## Work task
Here is a block of records. Copy every one of them exactly.

Content starts

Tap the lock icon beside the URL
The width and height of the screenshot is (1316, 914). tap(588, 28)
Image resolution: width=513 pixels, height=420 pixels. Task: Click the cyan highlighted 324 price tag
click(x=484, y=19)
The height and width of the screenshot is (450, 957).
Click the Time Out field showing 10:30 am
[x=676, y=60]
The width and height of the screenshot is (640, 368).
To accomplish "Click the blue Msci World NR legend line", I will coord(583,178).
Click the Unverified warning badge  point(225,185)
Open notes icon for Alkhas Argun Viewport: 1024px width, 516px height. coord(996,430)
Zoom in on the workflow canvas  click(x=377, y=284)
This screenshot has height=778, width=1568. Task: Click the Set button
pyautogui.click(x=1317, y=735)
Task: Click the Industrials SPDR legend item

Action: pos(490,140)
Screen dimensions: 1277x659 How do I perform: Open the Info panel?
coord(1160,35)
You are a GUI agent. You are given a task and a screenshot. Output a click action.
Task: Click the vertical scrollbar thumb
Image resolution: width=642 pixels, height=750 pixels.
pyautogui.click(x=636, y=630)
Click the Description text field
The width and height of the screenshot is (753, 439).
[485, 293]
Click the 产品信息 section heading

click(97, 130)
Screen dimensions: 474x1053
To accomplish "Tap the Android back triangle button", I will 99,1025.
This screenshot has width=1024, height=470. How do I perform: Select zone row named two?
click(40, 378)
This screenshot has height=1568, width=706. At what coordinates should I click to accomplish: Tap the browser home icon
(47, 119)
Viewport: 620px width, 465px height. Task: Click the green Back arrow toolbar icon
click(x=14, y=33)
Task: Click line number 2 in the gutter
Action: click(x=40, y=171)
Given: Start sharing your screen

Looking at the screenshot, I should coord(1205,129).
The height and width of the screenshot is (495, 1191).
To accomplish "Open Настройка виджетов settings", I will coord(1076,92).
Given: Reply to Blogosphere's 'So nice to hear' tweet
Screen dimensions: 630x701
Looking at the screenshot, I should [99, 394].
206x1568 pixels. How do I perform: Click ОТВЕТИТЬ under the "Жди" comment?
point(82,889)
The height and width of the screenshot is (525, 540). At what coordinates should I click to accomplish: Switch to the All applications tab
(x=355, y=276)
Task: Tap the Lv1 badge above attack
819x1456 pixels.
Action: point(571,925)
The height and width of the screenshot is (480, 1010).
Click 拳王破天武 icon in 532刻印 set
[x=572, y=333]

Content ends

## Answer to this exercise
Tap the lock icon beside the URL
The width and height of the screenshot is (1316, 914). tap(588, 28)
Image resolution: width=513 pixels, height=420 pixels. Task: Click the cyan highlighted 324 price tag
click(x=484, y=19)
The height and width of the screenshot is (450, 957).
Click the Time Out field showing 10:30 am
[x=676, y=60]
The width and height of the screenshot is (640, 368).
To accomplish "Click the blue Msci World NR legend line", I will coord(583,178).
Click the Unverified warning badge  point(225,185)
Open notes icon for Alkhas Argun Viewport: 1024px width, 516px height. coord(996,430)
Zoom in on the workflow canvas  click(x=377, y=284)
This screenshot has height=778, width=1568. Task: Click the Set button
pyautogui.click(x=1317, y=735)
Task: Click the Industrials SPDR legend item

Action: pos(490,140)
Screen dimensions: 1277x659 How do I perform: Open the Info panel?
coord(1160,35)
You are a GUI agent. You are given a task and a screenshot. Output a click action.
Task: Click the vertical scrollbar thumb
Image resolution: width=642 pixels, height=750 pixels.
pyautogui.click(x=636, y=630)
Click the Description text field
The width and height of the screenshot is (753, 439).
[485, 293]
Click the 产品信息 section heading

click(97, 130)
Screen dimensions: 474x1053
To accomplish "Tap the Android back triangle button", I will 99,1025.
This screenshot has width=1024, height=470. How do I perform: Select zone row named two?
click(40, 378)
This screenshot has height=1568, width=706. At what coordinates should I click to accomplish: Tap the browser home icon
(47, 119)
Viewport: 620px width, 465px height. Task: Click the green Back arrow toolbar icon
click(x=14, y=33)
Task: Click line number 2 in the gutter
Action: click(x=40, y=171)
Given: Start sharing your screen

Looking at the screenshot, I should coord(1205,129).
The height and width of the screenshot is (495, 1191).
To accomplish "Open Настройка виджетов settings", I will coord(1076,92).
Given: Reply to Blogosphere's 'So nice to hear' tweet
Screen dimensions: 630x701
Looking at the screenshot, I should [99, 394].
206x1568 pixels. How do I perform: Click ОТВЕТИТЬ under the "Жди" comment?
point(82,889)
The height and width of the screenshot is (525, 540). At what coordinates should I click to accomplish: Switch to the All applications tab
(x=355, y=276)
Task: Tap the Lv1 badge above attack
819x1456 pixels.
Action: point(571,925)
The height and width of the screenshot is (480, 1010).
Click 拳王破天武 icon in 532刻印 set
[x=572, y=333]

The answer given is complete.